LIST OF TASKS:
a. Print the stretch from "This Humanities Practicum" through "and conviviality). Cheers!" from the course descriptions.
b. In the course descriptions, which novel by C. S. Lewis retells the Cupid and Psyche myth?
c. Finish out the next part of the humanities course descriptions, picking up after their final sentence.

PAGE TEXT:

_ _ _ _ _ _ _

This Humanities Practicum will educate the palate and the mind when it comes to beer and its full and virtuous enjoyment. Each week we will learn about—and drink samples of—different beer traditions (everything from lagers and wheat ales to sours and smoked stouts), with an emphasis on the art of brewing and the crucial role that beer has played in the history and development of Western civilization (especially regarding community and conviviality). Cheers!
HUM 270 – Graham Greene
Travis Lacy (Theology)
1.5 Credits, CRN 2684, T 9:00-10:15
No prerequisites and open to all students.
An aimless bureaucrat, an adulterous spouse, and an alcoholic priest…these are just three of the most vibrant, moving characters in Graham Greene’s novels, characters whose flaws and failings leap off the page yet who nevertheless display a charming sanctity and heroism. Greene—an English convert to Catholicism—wrote movingly about the joys and sadness of the human condition, our inextinguishable thirst for the transcendent, and the curious attraction and tangible beauty of Catholicism, and he did so with a humor and insight that few modern authors have rivaled. In this class, we will explore these and other themes by reading three of his most “Catholic” (and, to my mind, his best) novels, each of which revolves one of the characters mentioned earlier: The End of the Affair (the adulterous spouse), The Power and the Glory (the alcoholic priest), and The Heart of the Matter (the aimless bureaucrat).
HUM 270 – King Arthur: Monarch of the Medieval Imagination
Christopher Berard (Humanities)
1.5 Credits, CRN 2715, T 4:00-5:15
No prerequisites and open to all students.
This interdisciplinary course traces the development of the legend of King Arthur from its shadowy beginnings in the Early Middle Ages (c. 500) to its starry heights in the High Middle Ages (c. 1250). We will focus on the Lancelot-Grail Cycle, or Vulgate Cycle, of Old French Prose Arthurian Romances (c. 1210–30), which is the most comprehensive and canonical version of the Arthurian legend ever written. This cycle, which includes the Queste for the Holy Grail and the Death of King Arthur, is from the age of Aquinas, has been called the Summa Arthuriana, and influenced the likes of Dante Alighieri and C. S. Lewis.
HUM 275 – Augustine’s Confessions
Robert Barry (Theology)
1 Credit, CRN 2030, T 1:30-2:20
No prerequisites and open to all students.
This one-credit Humanities Reading Seminar is a close reading of St. Augustine’s autobiographical Confessions. We will follow Augustine’s meditations on central issues important in every human life such as happiness, sin, death, memory, truth, time, friendship, sex, love, eternity, creation, and God.
HUM 275 – Love and Its Distortions
Fr. Isaac Morales (Theology)
1 Credit, CRN 2033, M 1:30-2:20
No prerequisites and open to all students.
What is the nature of love? How can we love well, and how does love go wrong? How might distorted love be healed? These are the kinds of questions that will be the theme of this one-credit Humanities Reading Seminar. We will spend the first few weeks reading C. S. Lewis’s classic The Four Loves, in which he distinguishes between the different kinds of love in their positive and negative forms. We will then shift our attention to Lewis’s novel Till We Have Faces, a re-telling of the Cupid and Psyche myth, in which he powerfully illustrates these loves in narrative form.

_ _ _ _ _ _ _

SUPPLIED DATA:
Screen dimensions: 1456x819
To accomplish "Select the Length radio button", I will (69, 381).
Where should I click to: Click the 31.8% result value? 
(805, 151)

_ _ _ _ _ _ _

ANSWERS TO THE TASKS:
a.
This Humanities Practicum will educate the palate and the mind when it comes to beer and its full and virtuous enjoyment. Each week we will learn about—and drink samples of—different beer traditions (everything from lagers and wheat ales to sours and smoked stouts), with an emphasis on the art of brewing and the crucial role that beer has played in the history and development of Western civilization (especially regarding community and conviviality). Cheers!

b. Till We Have Faces

c.
HUM 275 – Dorothy Day and Blaise Pascal Grab Lunch
Kevin McMahon (Finance)
1 Credit, CRN 2709, W 12:30-1:20
No prerequisites and open to all students.
At first glance, Dorothy Day and Blaise Pascal approached their Catholic beliefs very differently. Dorothy Day lived among the poor with her hands in the soup kitchen bowls as she served outcasts with an awareness of the limitless worth of each person. One movie describing her complex life was titled Affairs of the Heart, a double entendre that also encapsulated her early wayward period of freedom-seeking amongst the likes of Eugene O’Neill and the Greenwich Village literary intelligentsia. Alternatively, Blaise Pascal lived out his faith with a Spock-like rationality. As a scientist and philosopher, his logical mind gave us Pascal’s wager and the Pascal software coding language (centuries before computers were invented). But were they really that different? To solve this question students will immerse themselves in the personality and spirituality of one of these characters, and then head out to grab lunch.
HUM 325 – The Catholic Intellectual Tradition
J. Columcille Dever (Theology)
3 Credits, CRN 2034, M/Th 2:30-3:45
No prerequisites and open to all students; satisfies a core requirement for Catholic Humanities minors and Catholic Studies majors; satisfies the Writing I proficiency of the Core Curriculum.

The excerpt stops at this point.